Database Internals
How databases store data on disk, find rows fast with indexes, and keep data correct with transactions.
A database has to do two hard things well: find data fast even with billions of rows, and stay correct even with many writers and sudden crashes. Indexes solve the first; transactions solve the second.
The index is almost always a B-tree. Insert keys below and watch nodes fill, split, and push a median upward — keeping every leaf at the same depth so lookups stay shallow. Then search for a key to trace the path the database walks.
Indexes: finding rows fast
Without an index, finding a row means scanning the whole table — O(n). An
index is a separate, sorted structure that points into the table so lookups
become O(log n).
Most relational databases use a B-tree (a balanced, high-fan-out tree kept on disk). Its shallow height means a lookup touches only a few disk pages. The trade-off: every index speeds up reads but slows down writes (each insert must update the index too) and uses space.
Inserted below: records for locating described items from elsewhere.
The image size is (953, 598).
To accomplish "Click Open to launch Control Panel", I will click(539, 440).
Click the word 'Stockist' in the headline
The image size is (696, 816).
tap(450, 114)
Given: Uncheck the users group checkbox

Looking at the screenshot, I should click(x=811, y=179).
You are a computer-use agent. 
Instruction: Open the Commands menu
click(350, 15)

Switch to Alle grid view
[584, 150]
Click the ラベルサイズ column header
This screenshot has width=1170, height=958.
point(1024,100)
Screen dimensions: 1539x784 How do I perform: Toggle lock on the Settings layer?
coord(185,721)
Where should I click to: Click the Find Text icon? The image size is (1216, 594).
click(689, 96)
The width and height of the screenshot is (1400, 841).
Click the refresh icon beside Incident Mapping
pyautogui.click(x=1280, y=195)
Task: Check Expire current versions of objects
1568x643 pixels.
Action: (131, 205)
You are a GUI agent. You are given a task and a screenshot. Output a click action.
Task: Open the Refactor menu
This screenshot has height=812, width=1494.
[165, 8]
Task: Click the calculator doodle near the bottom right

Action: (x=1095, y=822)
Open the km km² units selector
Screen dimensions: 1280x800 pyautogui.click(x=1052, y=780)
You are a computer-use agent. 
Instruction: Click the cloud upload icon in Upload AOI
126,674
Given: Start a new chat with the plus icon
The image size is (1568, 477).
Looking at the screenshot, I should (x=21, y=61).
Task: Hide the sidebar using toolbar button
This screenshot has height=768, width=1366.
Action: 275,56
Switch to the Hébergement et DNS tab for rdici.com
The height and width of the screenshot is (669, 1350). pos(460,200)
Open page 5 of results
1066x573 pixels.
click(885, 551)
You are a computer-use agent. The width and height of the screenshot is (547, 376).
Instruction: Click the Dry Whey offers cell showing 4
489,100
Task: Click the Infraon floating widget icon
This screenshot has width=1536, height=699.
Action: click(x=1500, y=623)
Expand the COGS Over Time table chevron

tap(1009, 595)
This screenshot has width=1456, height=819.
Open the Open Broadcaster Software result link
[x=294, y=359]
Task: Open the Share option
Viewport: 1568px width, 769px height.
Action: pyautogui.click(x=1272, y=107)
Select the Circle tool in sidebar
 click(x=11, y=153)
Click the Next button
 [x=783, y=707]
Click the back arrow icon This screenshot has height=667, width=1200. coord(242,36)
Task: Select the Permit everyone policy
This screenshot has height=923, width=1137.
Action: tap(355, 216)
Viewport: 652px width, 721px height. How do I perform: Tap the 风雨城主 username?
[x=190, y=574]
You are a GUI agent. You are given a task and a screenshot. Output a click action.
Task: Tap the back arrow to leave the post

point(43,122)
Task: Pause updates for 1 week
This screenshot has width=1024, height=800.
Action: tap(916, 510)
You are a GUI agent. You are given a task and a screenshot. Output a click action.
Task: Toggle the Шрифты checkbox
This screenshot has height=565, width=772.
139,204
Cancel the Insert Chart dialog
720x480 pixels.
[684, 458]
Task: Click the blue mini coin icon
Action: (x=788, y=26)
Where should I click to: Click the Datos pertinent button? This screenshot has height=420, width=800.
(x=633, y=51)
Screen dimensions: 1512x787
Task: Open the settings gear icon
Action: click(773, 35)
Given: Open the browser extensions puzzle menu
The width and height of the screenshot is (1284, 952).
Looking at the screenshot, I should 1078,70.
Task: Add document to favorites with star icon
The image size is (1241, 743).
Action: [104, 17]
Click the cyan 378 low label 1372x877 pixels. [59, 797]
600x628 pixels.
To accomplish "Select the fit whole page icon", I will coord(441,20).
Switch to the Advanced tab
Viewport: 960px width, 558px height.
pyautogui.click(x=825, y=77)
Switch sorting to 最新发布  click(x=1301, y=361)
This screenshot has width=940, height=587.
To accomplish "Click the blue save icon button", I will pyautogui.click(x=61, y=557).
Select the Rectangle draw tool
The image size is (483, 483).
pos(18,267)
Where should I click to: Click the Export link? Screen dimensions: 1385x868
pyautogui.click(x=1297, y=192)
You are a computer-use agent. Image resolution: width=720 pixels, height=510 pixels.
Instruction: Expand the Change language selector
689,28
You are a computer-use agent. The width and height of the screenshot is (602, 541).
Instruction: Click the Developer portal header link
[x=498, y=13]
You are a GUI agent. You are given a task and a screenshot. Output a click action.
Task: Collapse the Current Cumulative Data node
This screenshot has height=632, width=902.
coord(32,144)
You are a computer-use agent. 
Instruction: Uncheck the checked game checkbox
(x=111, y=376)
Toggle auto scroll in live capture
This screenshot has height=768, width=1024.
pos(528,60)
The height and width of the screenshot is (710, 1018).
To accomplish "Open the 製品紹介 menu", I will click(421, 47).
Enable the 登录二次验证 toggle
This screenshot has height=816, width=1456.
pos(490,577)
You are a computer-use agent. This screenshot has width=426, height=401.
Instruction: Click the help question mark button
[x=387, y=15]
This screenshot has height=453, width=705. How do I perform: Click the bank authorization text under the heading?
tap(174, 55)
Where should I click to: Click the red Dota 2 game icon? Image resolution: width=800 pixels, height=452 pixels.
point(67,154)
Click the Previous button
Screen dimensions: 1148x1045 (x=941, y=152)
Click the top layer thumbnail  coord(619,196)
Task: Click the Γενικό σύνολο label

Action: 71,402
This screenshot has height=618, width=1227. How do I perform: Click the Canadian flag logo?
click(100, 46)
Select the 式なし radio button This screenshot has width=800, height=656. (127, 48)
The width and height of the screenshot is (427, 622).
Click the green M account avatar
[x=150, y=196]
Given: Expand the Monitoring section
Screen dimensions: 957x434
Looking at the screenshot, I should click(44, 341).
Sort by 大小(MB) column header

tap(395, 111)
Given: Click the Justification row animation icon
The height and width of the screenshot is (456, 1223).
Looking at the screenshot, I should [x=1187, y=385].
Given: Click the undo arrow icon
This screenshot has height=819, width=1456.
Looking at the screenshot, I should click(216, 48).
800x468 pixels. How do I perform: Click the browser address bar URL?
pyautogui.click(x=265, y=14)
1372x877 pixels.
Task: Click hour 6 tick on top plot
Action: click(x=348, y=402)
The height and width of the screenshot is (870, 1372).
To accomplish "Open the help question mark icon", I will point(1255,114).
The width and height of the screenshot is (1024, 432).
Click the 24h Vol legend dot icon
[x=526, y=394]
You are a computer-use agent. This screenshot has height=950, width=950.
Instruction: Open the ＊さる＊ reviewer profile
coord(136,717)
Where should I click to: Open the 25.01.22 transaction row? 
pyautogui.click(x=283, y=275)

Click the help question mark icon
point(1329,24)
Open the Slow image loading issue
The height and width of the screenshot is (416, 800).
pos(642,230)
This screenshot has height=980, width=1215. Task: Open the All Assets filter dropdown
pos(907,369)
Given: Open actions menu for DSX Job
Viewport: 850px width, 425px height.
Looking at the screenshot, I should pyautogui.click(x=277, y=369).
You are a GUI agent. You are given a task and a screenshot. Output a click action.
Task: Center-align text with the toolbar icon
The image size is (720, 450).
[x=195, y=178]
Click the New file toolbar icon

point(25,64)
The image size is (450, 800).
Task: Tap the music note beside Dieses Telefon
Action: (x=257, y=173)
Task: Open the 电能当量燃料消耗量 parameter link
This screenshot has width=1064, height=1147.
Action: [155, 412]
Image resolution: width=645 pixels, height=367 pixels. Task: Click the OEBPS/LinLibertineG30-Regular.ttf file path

Write-heavy systems often use an LSM-tree instead: buffer writes in memory, flush them as sorted files, and merge in the background — great for ingest, at the cost of more work on reads.
Transactions and ACID
A transaction groups operations so they happen all-or-nothing. The guarantees are ACID:
- Atomicity — all steps commit, or none do (no half-finished transfers).
- Consistency — the database moves from one valid state to another.
- Isolation — concurrent transactions don’t see each other’s partial work.
- Durability — once committed, it survives a crash (via a write-ahead log flushed before acknowledging).
Isolation levels
Full isolation is expensive, so databases offer levels trading correctness for speed — from read committed (may see different data if you re-read) up to serializable (as if transactions ran one at a time). Picking the right level is a real engineering decision.
Takeaways
- Indexes (usually B-trees) turn
O(n)scans intoO(log n)lookups — but cost write speed and space. - Transactions give ACID guarantees; the write-ahead log provides durability.
- Isolation levels trade strictness for concurrency/performance.